8. If two or more people die in the same incident and it is unclear who died first, the presumption for inheritance purposes will be that neither survived the other. This presumption formerly applied only to married couples but is to apply regardless of how persons are related.

9. If a Will requires a beneficiary to survive for a certain period to qualify for their inheritance (for example, 30 days after the death of the testator), and it cannot be proved that the beneficiary lived that long, the presumption will be that he or she did not.

10. If a person unlawfully kills a testator but the court is satisfied that he or she does not deserve to forfeit their whole inheritance as a result, the court may grant them their inheritance in full. Previously, it was thought that a court could grant them only a part of the inheritance. The children of the person who unlawfully killed the testator will no longer be barred from inheriting.

11. Where Executors fail to distribute an estate to all of the correct beneficiaries and are not at fault, they will be entitled to statutory protection against claims. They must however have acted in good faith and taken all reasonable steps to identify entitled beneficiaries. This reflects a similar existing rule.

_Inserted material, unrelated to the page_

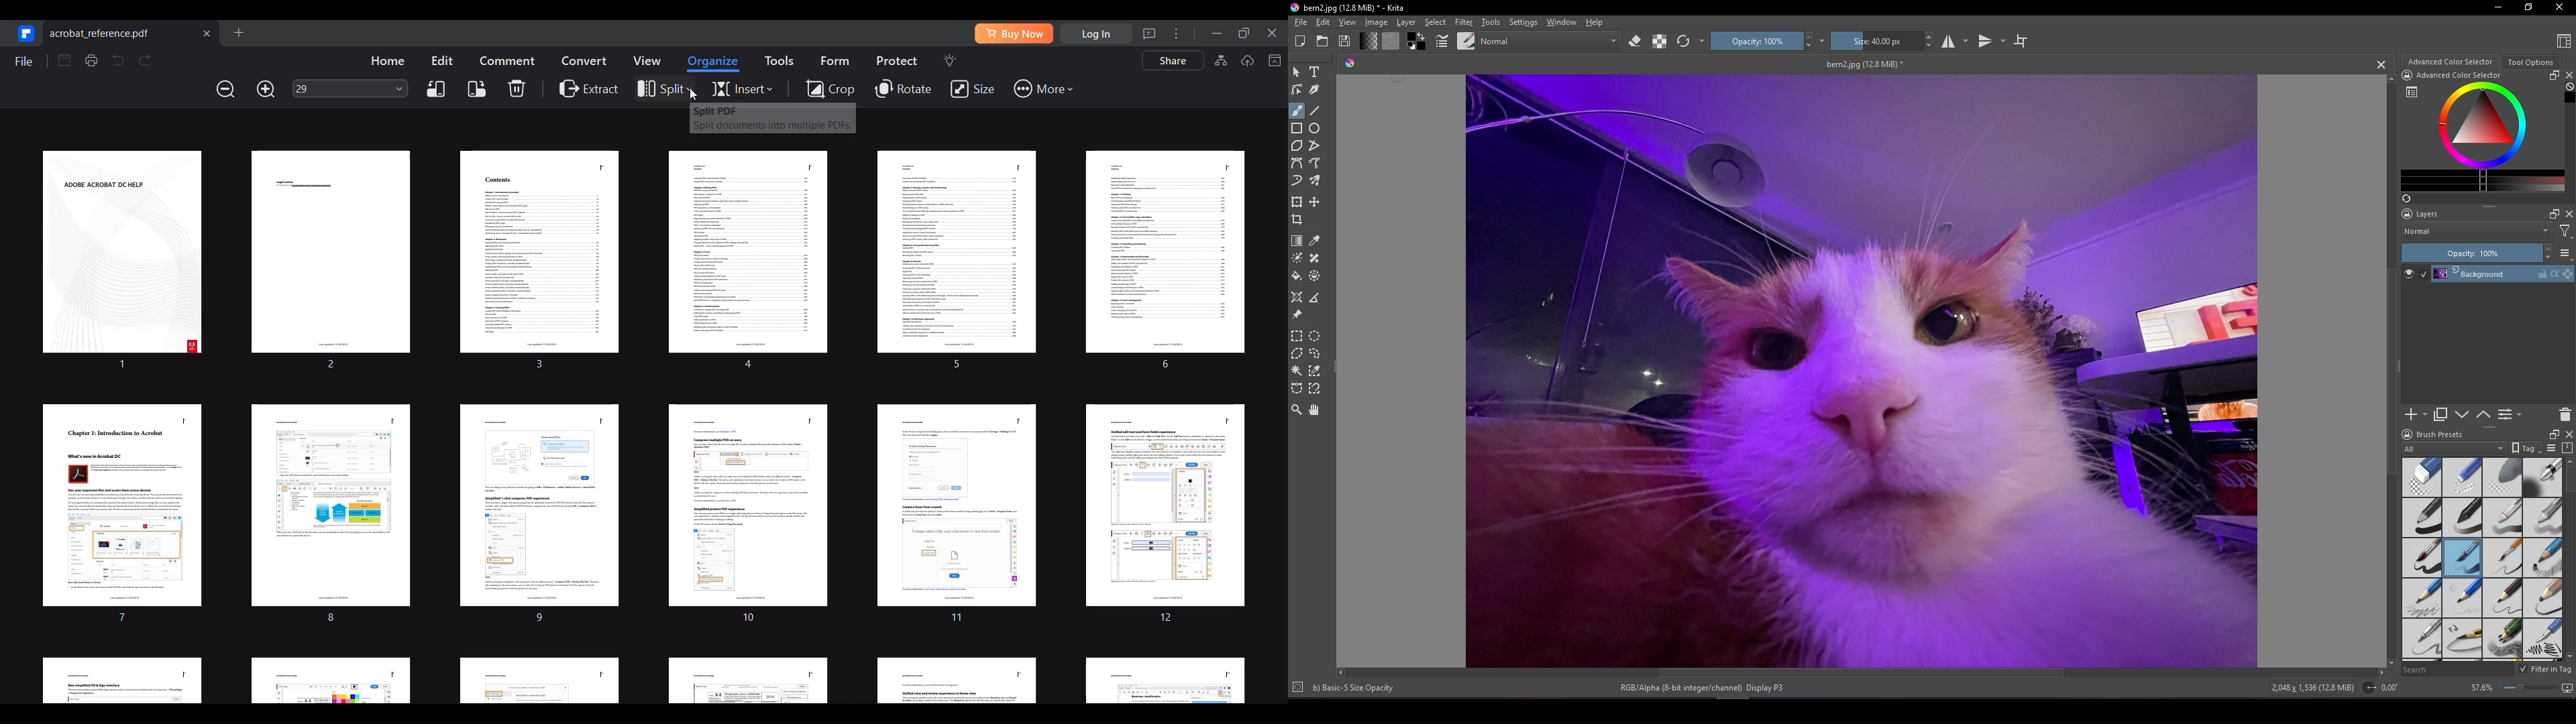  What do you see at coordinates (1660, 41) in the screenshot?
I see `Preserve alpha` at bounding box center [1660, 41]. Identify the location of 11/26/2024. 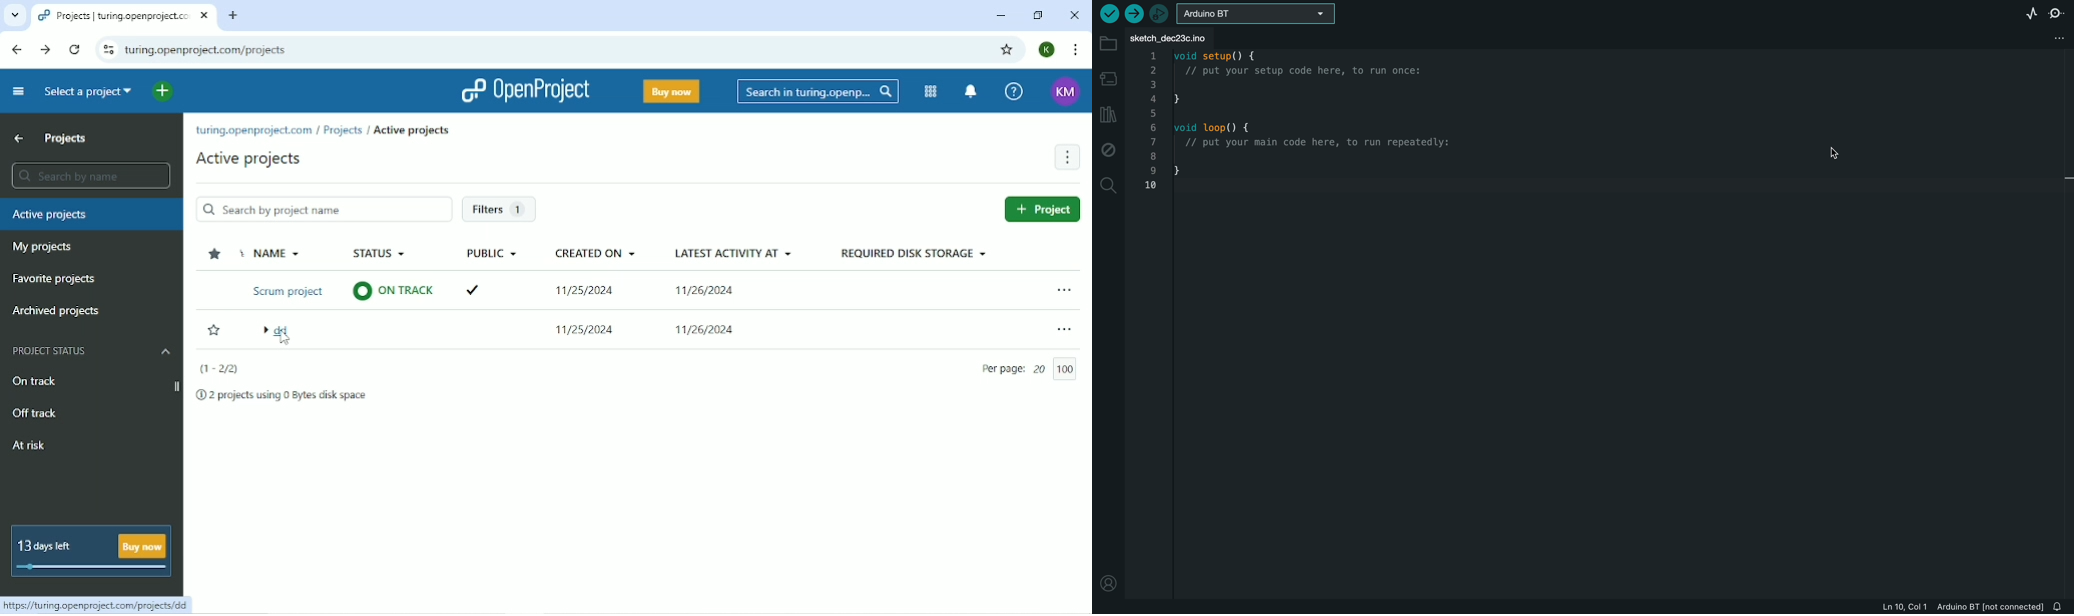
(706, 293).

The final provisions of the Bill are yet to be published and the provisions highlighted above may change before it becomes law. Even if some of the proposed reforms are enacted it will bring a welcome change, with clarity brought to concepts which have for too long remained uncertain. Some fear that the opportunity to try and rectify “mistakes” in a Will may lead to a surge in court cases raised by disappointed beneficiaries seeking to alter Wills in their favour. The risks of error and dispute can be greatly reduced if professional advice is taken from the outset.